> [Problem statement]: Could you transcribe every record below exactly as it stands?

> [Task input]:
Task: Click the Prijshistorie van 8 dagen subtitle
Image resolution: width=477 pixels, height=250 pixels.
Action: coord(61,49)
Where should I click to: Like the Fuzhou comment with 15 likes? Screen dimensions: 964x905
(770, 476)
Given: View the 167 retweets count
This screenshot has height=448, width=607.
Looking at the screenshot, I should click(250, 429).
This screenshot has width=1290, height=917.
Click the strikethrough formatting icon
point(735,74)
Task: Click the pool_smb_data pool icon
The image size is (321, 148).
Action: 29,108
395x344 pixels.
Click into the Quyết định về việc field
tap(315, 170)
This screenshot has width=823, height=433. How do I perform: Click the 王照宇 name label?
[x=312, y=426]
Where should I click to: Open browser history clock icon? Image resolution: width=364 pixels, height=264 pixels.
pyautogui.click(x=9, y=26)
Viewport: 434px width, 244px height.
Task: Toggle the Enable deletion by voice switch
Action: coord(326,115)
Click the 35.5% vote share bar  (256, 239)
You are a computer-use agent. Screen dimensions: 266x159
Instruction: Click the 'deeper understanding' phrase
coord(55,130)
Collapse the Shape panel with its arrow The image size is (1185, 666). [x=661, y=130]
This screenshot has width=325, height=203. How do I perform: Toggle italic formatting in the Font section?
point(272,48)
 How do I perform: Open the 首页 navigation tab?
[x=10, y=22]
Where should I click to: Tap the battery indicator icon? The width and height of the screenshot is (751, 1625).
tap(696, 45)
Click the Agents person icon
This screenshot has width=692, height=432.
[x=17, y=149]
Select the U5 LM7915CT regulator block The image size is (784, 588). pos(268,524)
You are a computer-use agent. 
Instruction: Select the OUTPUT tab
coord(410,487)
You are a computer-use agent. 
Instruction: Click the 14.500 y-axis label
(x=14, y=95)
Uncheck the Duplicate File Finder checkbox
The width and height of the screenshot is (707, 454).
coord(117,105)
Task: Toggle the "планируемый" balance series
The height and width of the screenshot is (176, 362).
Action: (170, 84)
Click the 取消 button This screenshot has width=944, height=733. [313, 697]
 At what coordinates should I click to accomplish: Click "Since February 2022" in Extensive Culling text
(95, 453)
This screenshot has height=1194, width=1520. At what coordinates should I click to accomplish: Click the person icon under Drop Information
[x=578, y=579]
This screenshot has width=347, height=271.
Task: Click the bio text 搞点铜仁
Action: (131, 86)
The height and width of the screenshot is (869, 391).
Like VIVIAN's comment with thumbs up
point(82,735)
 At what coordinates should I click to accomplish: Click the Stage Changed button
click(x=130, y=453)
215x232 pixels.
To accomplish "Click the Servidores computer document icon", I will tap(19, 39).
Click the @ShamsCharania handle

> [Reply to the task]:
Task: Click the Prijshistorie van 8 dagen subtitle
Image resolution: width=477 pixels, height=250 pixels.
Action: coord(61,49)
Where should I click to: Like the Fuzhou comment with 15 likes? Screen dimensions: 964x905
(770, 476)
Given: View the 167 retweets count
This screenshot has height=448, width=607.
Looking at the screenshot, I should click(250, 429).
This screenshot has width=1290, height=917.
Click the strikethrough formatting icon
point(735,74)
Task: Click the pool_smb_data pool icon
The image size is (321, 148).
Action: 29,108
395x344 pixels.
Click into the Quyết định về việc field
tap(315, 170)
This screenshot has width=823, height=433. How do I perform: Click the 王照宇 name label?
[x=312, y=426]
Where should I click to: Open browser history clock icon? Image resolution: width=364 pixels, height=264 pixels.
pyautogui.click(x=9, y=26)
Viewport: 434px width, 244px height.
Task: Toggle the Enable deletion by voice switch
Action: coord(326,115)
Click the 35.5% vote share bar  (256, 239)
You are a computer-use agent. Screen dimensions: 266x159
Instruction: Click the 'deeper understanding' phrase
coord(55,130)
Collapse the Shape panel with its arrow The image size is (1185, 666). [x=661, y=130]
This screenshot has width=325, height=203. How do I perform: Toggle italic formatting in the Font section?
point(272,48)
 How do I perform: Open the 首页 navigation tab?
[x=10, y=22]
Where should I click to: Tap the battery indicator icon? The width and height of the screenshot is (751, 1625).
tap(696, 45)
Click the Agents person icon
This screenshot has width=692, height=432.
[x=17, y=149]
Select the U5 LM7915CT regulator block The image size is (784, 588). pos(268,524)
You are a computer-use agent. 
Instruction: Select the OUTPUT tab
coord(410,487)
You are a computer-use agent. 
Instruction: Click the 14.500 y-axis label
(x=14, y=95)
Uncheck the Duplicate File Finder checkbox
The width and height of the screenshot is (707, 454).
coord(117,105)
Task: Toggle the "планируемый" balance series
The height and width of the screenshot is (176, 362).
Action: (170, 84)
Click the 取消 button This screenshot has width=944, height=733. [313, 697]
 At what coordinates should I click to accomplish: Click "Since February 2022" in Extensive Culling text
(95, 453)
This screenshot has height=1194, width=1520. At what coordinates should I click to accomplish: Click the person icon under Drop Information
[x=578, y=579]
This screenshot has width=347, height=271.
Task: Click the bio text 搞点铜仁
Action: (131, 86)
The height and width of the screenshot is (869, 391).
Like VIVIAN's comment with thumbs up
point(82,735)
 At what coordinates should I click to accomplish: Click the Stage Changed button
click(x=130, y=453)
215x232 pixels.
To accomplish "Click the Servidores computer document icon", I will tap(19, 39).
Click the @ShamsCharania handle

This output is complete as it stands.